WORK INSTRUCTIONS. Reproduce, exactly and only, the lines of the data that follows from the one containing "Task: Insert a hyperlink using the link icon" down to the one containing "The image size is (695, 519).", without pictures.

THE RECORDS.
== Segment start ==

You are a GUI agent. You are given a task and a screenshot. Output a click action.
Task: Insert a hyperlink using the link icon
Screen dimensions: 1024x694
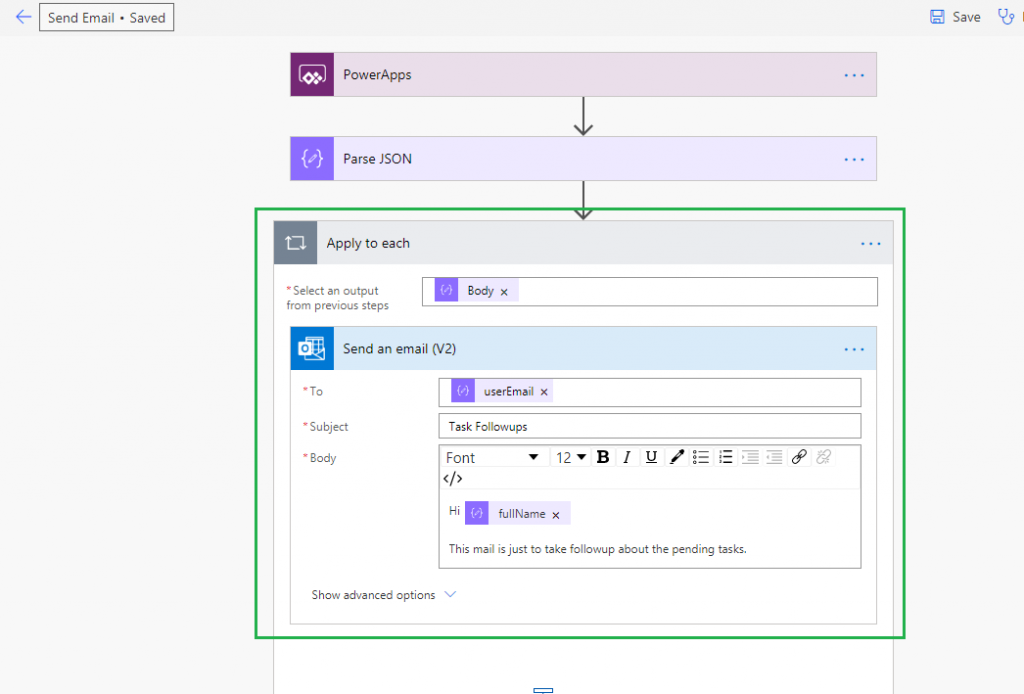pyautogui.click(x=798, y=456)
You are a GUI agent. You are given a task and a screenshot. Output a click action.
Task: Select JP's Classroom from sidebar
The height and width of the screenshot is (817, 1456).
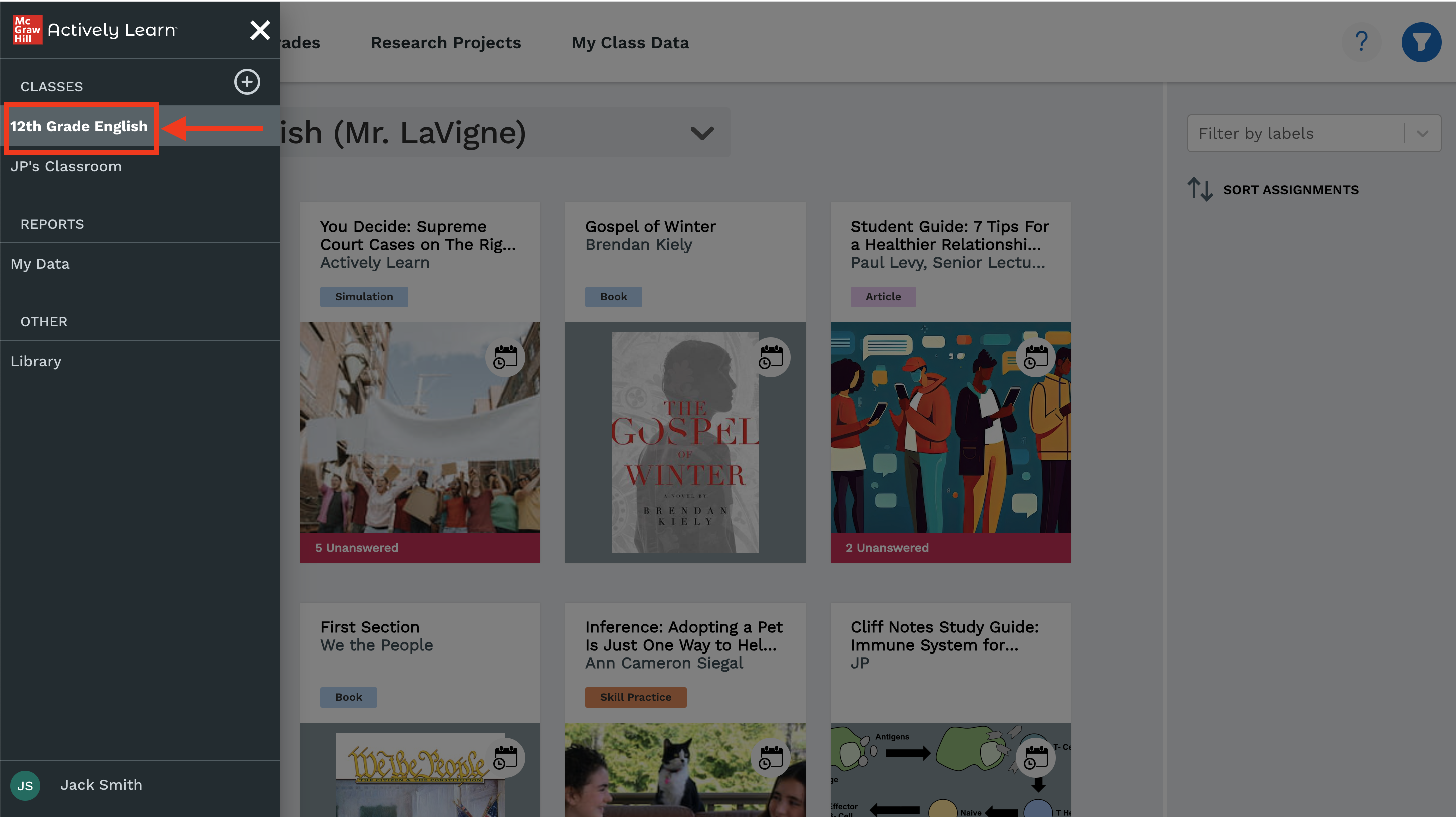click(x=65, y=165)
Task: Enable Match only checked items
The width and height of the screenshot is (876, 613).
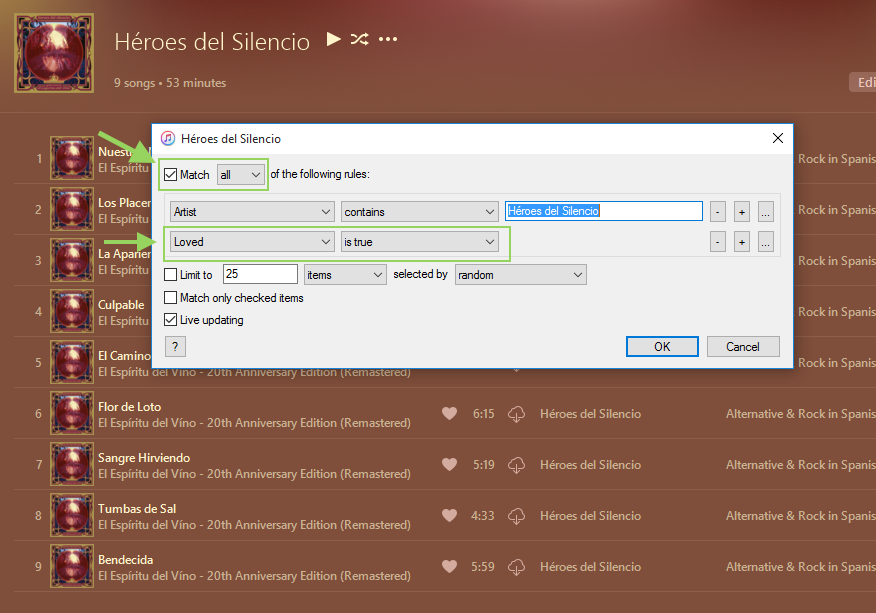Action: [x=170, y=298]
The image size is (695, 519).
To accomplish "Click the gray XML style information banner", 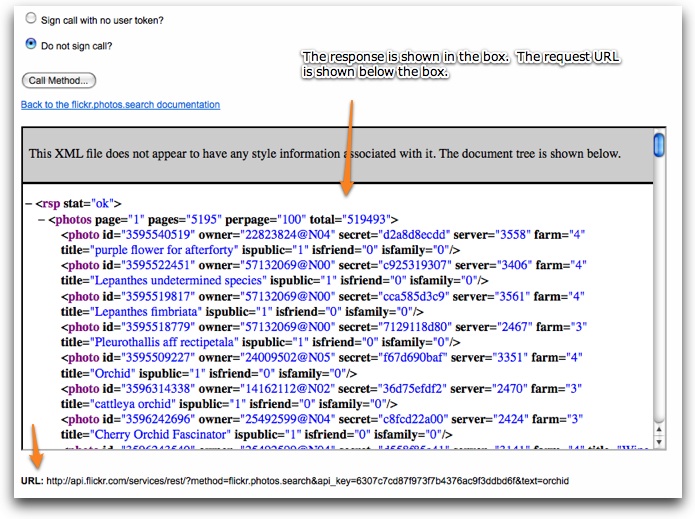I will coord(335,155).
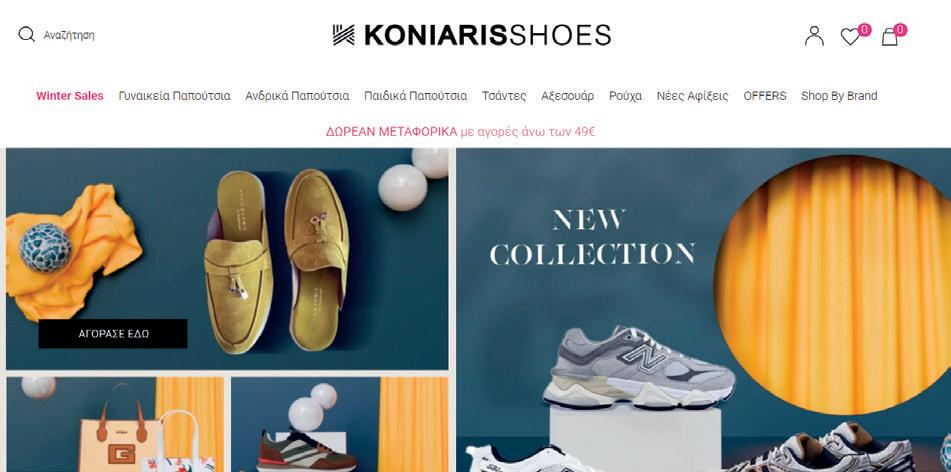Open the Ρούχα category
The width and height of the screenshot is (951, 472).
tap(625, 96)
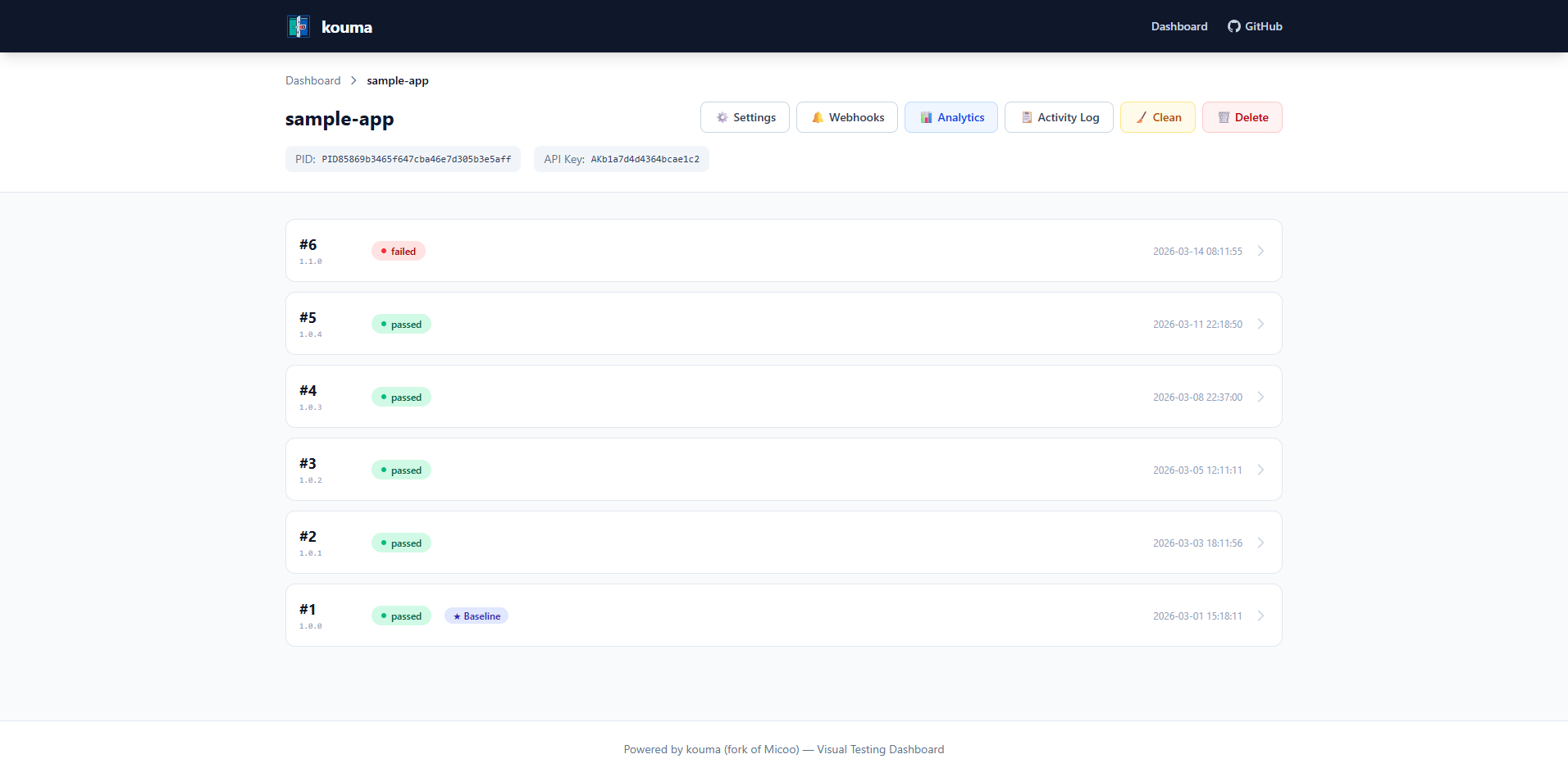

== Segment end ==

RESPONSE TO THE TASK.
Task: Insert a hyperlink using the link icon
Screen dimensions: 1024x694
pyautogui.click(x=798, y=456)
You are a GUI agent. You are given a task and a screenshot. Output a click action.
Task: Select JP's Classroom from sidebar
The height and width of the screenshot is (817, 1456).
click(x=65, y=165)
Task: Enable Match only checked items
The width and height of the screenshot is (876, 613).
Action: [x=170, y=298]
The image size is (695, 519).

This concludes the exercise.